June 19, 2026 – Fiber is becoming an increasingly significant nutrient in the global food and beverage market, as the demand for functional nutrition and health benefits are gaining traction among consumers. This deficiency is often linked to the pervasiveness of hyper-processed, ready-to-eat food options. As a result, there is an opportunity for brands to innovate with new product development that addresses multiple aims, including enhancing texture and offering healthy or handy options for ready-made recipes. Innova’s ” Global Texture Insights: Healthy & Handy Hydrocolloids” report explores these deeper and specific hydrocolloids that brands are turning to for both functional and textural results.
How Can Methylcellulose Contribute To Innovation Opportunities?
Brands are leveraging new ingredients to showcase innovation opportunities around convenience and to add twists to classic foods. Hot ice cream, for one, is an innovation that is challenging texture expectations and poses challenges to brands to evoke traditional mouthfeel of existing products. Modern food innovators have been using methylcellulose, a multifunctional hydrocolloid derived from wood pulp, to execute innovations like hot ice cream for years. Certain subtypes can give ice cream bases more viscous or solid textures at room temperature. Unlike most other hydrocolloids, these kinds of methylcellulose suspensions can create a firmer gel when exposed to heat. For brands, this could be a solution to create products that don’t melt or lose the mouthfeel of frozen ice cream.
What Role Can Cellulose Play As A Hydrocolloid?
Consumers are open to the thought of incorporating cellulose, a hydrocolloid and dietary fiber, into their diets. This is demonstrated by the success of the US FDA approved weight management aid, Plenity, comprised of cellulose and citric acid. As human digestion cannot digest cellulose independently, it largely retains its structure. Thus, in the gut, cellulose can help by trapping food through emulsification. It can also encourage satiety when cellulose is used as a dietary supplement to expand in the gut. As a result, ready-made cellulose can have an impact greater than those found in powdered cellulose, that tend to take longer to dissolve and work.

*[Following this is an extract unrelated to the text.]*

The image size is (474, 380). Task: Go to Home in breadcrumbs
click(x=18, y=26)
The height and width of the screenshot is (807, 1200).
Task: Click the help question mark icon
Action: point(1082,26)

How Can Brands Manipulate Glucomannan As A Hydrocolloid?
Glucomannan, commonly derived from Japanese konjac tuber, has many diversely developed use cases that rival cellulose in both diversity and number of uses. Similar to methylcellulose’s success in hot ice cream, glucomannan has an extended history in Middle Eastern booza, a stretchy ice cream. It can also be used to form both thermoreversible and irreversible gels. It also has gelatin-like textural properties, and for brands, it can be used to act as vegan friendly, fiber-rich gelatin dessert alternatives, such as mini konjac jelly cups.

Where Can Brands Leverage Or Learn From Boba?
Boba pearls have become a market standard, adding body and chew to the classic bubble tea beverage. Traditionally made from tapioca, they can make teas or even smoothies more filling for consumers on-the-go. However, this comes at the cost of additional carbs from sugar and starch. Additionally, standard boba pearls need to be served fresh and in syrup to retain their texture.
To combat these obstacles, glucomannan boba pearl alternatives offer an opportunity to retain a pleasant mouthfeel that consumers expect. They also have a lower glycemic impact, which may resonate with consumers looking to keep sugar consumption levels low.
What Can Glucomannan Contribute In The Ready Meals Market?
Glucomannan’s texture properties also have several health-promoting use cases in the ready meals market. For instance, its thick consistency and lipid emulsification make it a good choice for rich, creamy puddings, once again pitting glucomannan against tapioca in related categories. With less water content, glucomannan puddings are also less rigid, allowing greater incorporation of fiber without greatly affecting texture. Immersion blending can also yield an aerated, high fiber mousse that can hold up at room temperature without losing emulsification or aeration properties. This speaks to its practical properties that can be leveraged by ready meal brands.
What Can Gels Contribute To Hydrocolloid Trends?
Thermoirreversible gels, gels that resist melting at high temperatures, can be made from glucomannan and thus support diverse glucomannan uses. They are created when glucomannan is treated with alkali and form a firmer and more heat-resistant gel than gelatin. These thermoirreversible gels have long-standing uses in products like booza. In Japan, traditional alkaline konjac has been used as fish substitutes in sushi and also for chewy gelatinous noodles, known as shirataki.
These glucomannan products retain hydration and texture, in contrast to traditional starchy noodles that may dry out or get soggy when left in water. This makes glucomannan shirataki noodles a low-carb, high fiber option that does not necessitate lengthy boiling, which is a time-saver for consumers. For brands, the addition of protein can also mimic the creaminess and color of pasta without gluten, which can also resonate with a wider consumer base who may have food intolerances.